## PROMPT
Report, from the records below, every line where the word "Kasus" appears.

___

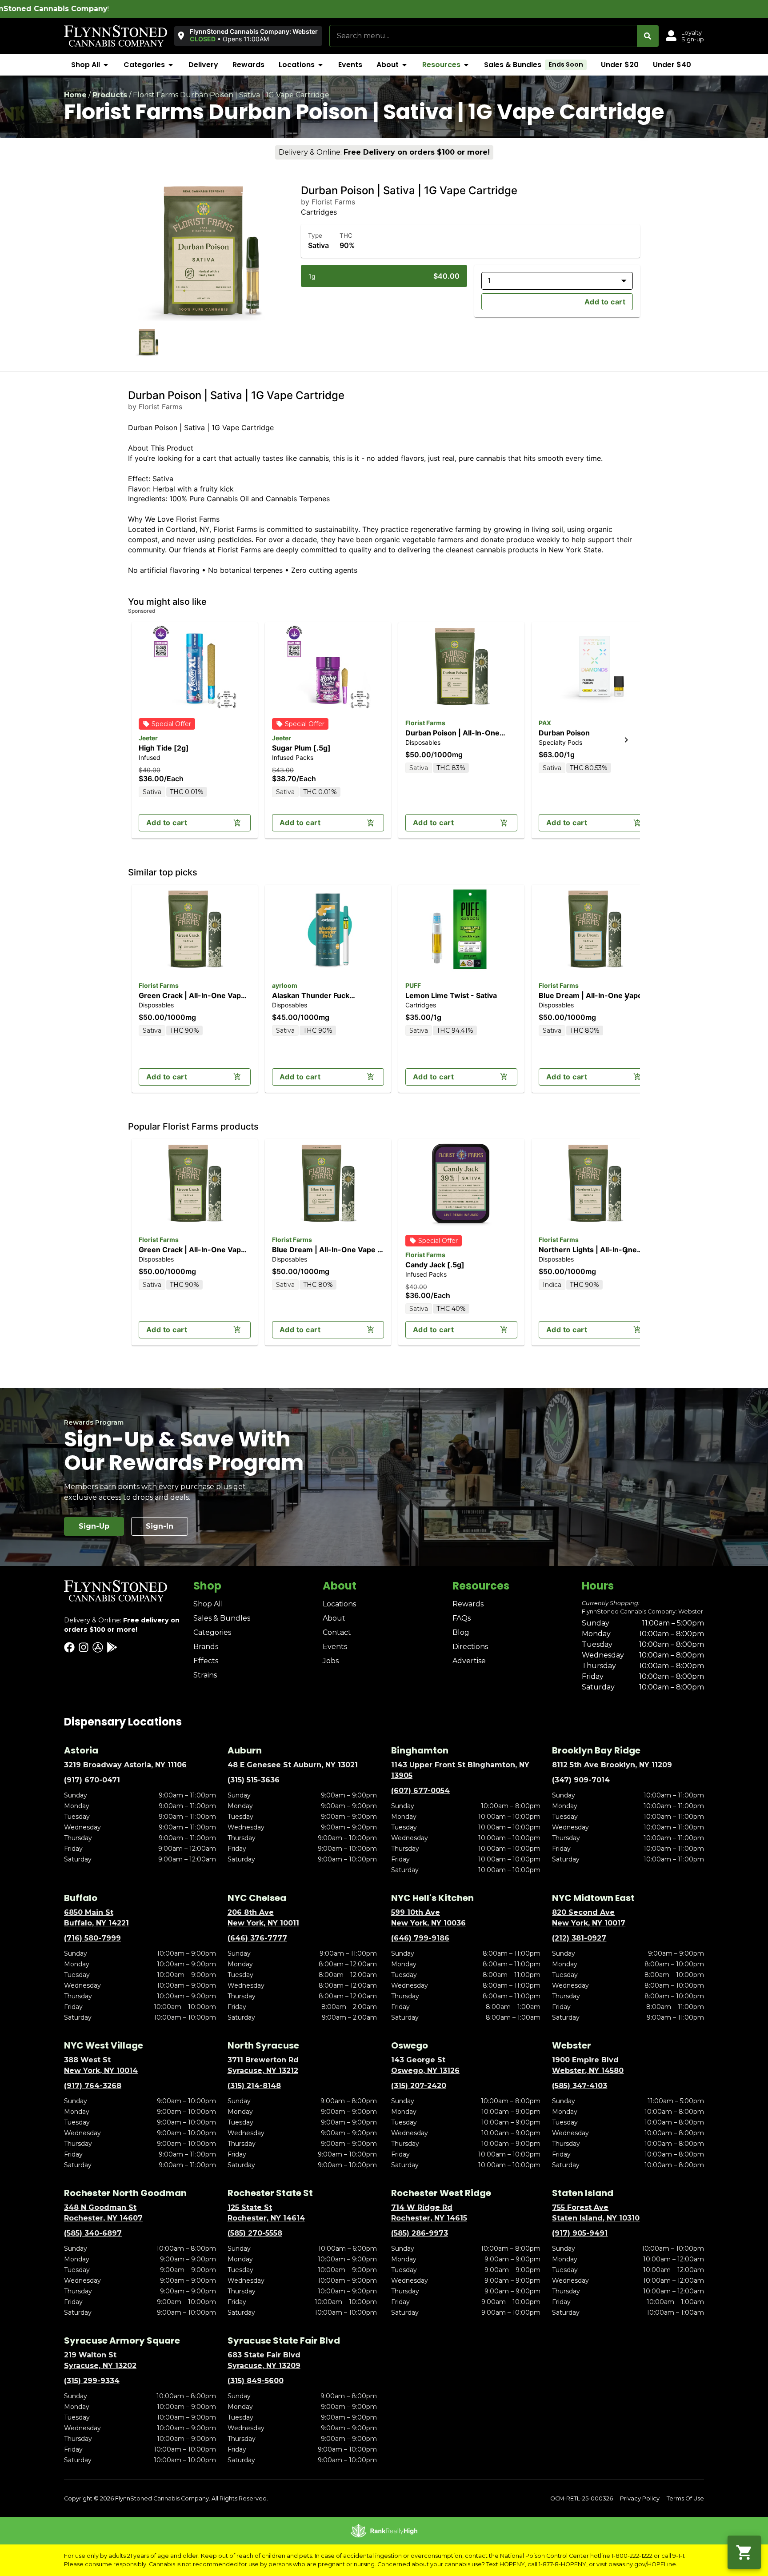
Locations (339, 1604)
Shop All (208, 1604)
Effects (205, 1661)
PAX (545, 723)
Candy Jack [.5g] (434, 1264)
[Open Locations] (320, 65)
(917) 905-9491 (580, 2233)
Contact (337, 1632)
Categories (212, 1632)
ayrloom (284, 985)
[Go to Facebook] (69, 1647)
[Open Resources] (466, 65)
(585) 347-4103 (579, 2085)
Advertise (469, 1661)
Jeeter (148, 738)
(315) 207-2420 (418, 2085)
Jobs (331, 1661)
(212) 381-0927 (579, 1938)
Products (109, 95)
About (334, 1618)
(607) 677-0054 (420, 1790)
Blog (460, 1632)
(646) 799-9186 (420, 1938)
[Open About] (404, 65)
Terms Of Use (685, 2498)
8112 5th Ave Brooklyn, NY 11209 (612, 1765)
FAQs (461, 1618)
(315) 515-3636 (254, 1780)
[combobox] (483, 36)
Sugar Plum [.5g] (301, 747)
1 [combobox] (489, 280)
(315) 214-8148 (254, 2085)
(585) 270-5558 (255, 2233)
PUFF (413, 985)
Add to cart (604, 301)
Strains (205, 1675)
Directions (470, 1646)
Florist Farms (425, 723)
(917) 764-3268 (92, 2085)
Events (335, 1646)
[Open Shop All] (105, 65)
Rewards (468, 1604)
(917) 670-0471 (92, 1780)
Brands (205, 1646)
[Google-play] (112, 1647)
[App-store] (97, 1647)
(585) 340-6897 (93, 2233)
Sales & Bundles (221, 1618)
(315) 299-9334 (92, 2380)
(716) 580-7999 (92, 1938)
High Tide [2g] (164, 747)
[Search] (647, 36)
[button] (248, 35)
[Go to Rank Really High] (384, 2530)
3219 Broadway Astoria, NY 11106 (125, 1765)
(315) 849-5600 (256, 2380)
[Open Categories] (170, 65)
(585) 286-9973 (419, 2233)
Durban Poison (564, 732)
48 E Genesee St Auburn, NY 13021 (293, 1765)
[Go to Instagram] (83, 1647)
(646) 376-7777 (257, 1938)
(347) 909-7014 (581, 1780)
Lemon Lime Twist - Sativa (451, 995)
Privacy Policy (640, 2498)
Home (75, 95)
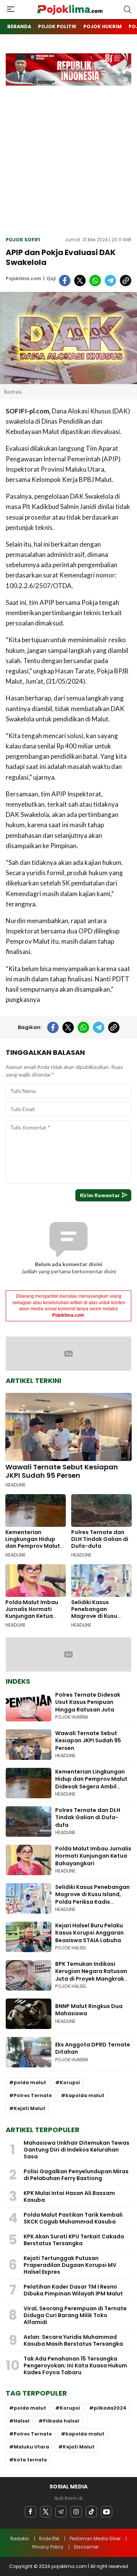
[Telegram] (61, 2511)
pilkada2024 (110, 2408)
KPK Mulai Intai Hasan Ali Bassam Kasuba (69, 2196)
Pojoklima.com (23, 278)
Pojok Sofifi (23, 239)
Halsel (21, 2421)
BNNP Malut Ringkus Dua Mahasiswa (89, 2010)
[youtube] (106, 2511)
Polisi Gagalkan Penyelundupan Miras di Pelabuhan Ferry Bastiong (76, 2175)
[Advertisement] (68, 157)
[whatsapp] (95, 280)
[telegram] (110, 280)
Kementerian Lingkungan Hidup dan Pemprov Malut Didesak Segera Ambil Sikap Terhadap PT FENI (32, 1549)
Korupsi (70, 2082)
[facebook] (64, 280)
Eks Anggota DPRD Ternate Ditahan (92, 2048)
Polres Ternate (33, 2095)
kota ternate (30, 2459)
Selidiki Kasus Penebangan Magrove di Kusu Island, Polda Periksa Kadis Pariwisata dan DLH (101, 1619)
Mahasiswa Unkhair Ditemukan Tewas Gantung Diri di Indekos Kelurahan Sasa (76, 2149)
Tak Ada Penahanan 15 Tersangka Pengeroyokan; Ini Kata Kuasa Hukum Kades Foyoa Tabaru (75, 2365)
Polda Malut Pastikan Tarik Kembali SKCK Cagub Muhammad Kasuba (73, 2218)
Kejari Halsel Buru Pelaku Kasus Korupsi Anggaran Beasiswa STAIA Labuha (89, 1933)
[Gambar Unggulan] (68, 338)
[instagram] (76, 2511)
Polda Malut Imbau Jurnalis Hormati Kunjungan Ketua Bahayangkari (31, 1612)
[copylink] (125, 280)
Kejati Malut (29, 2108)
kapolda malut (84, 2095)
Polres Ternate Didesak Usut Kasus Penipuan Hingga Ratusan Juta (87, 1702)
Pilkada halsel (61, 2421)
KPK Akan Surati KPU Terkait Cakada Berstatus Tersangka (74, 2240)
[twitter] (80, 280)
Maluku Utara (31, 2447)
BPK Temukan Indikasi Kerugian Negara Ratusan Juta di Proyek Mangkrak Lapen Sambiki (91, 1975)
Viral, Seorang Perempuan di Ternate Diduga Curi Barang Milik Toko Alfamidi (75, 2315)
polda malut (30, 2082)
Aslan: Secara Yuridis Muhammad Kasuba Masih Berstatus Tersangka (73, 2340)
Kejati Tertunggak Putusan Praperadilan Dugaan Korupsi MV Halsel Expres (70, 2265)
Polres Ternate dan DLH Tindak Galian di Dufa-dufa (99, 1539)
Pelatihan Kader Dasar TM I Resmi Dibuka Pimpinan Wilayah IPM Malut (73, 2290)
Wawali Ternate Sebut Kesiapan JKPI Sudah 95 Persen (61, 1471)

___

## THE COMPLETED TASK
Selidiki Kasus Penebangan Magrove di Kusu Island, Polda Periksa Kadis Pariwisata dan DLH (101, 1619)
Kejari Halsel Buru Pelaku Kasus Korupsi Anggaran Beasiswa STAIA Labuha (89, 1933)
Polres Ternate Didesak Usut Kasus Penipuan Hingga Ratusan Juta (87, 1702)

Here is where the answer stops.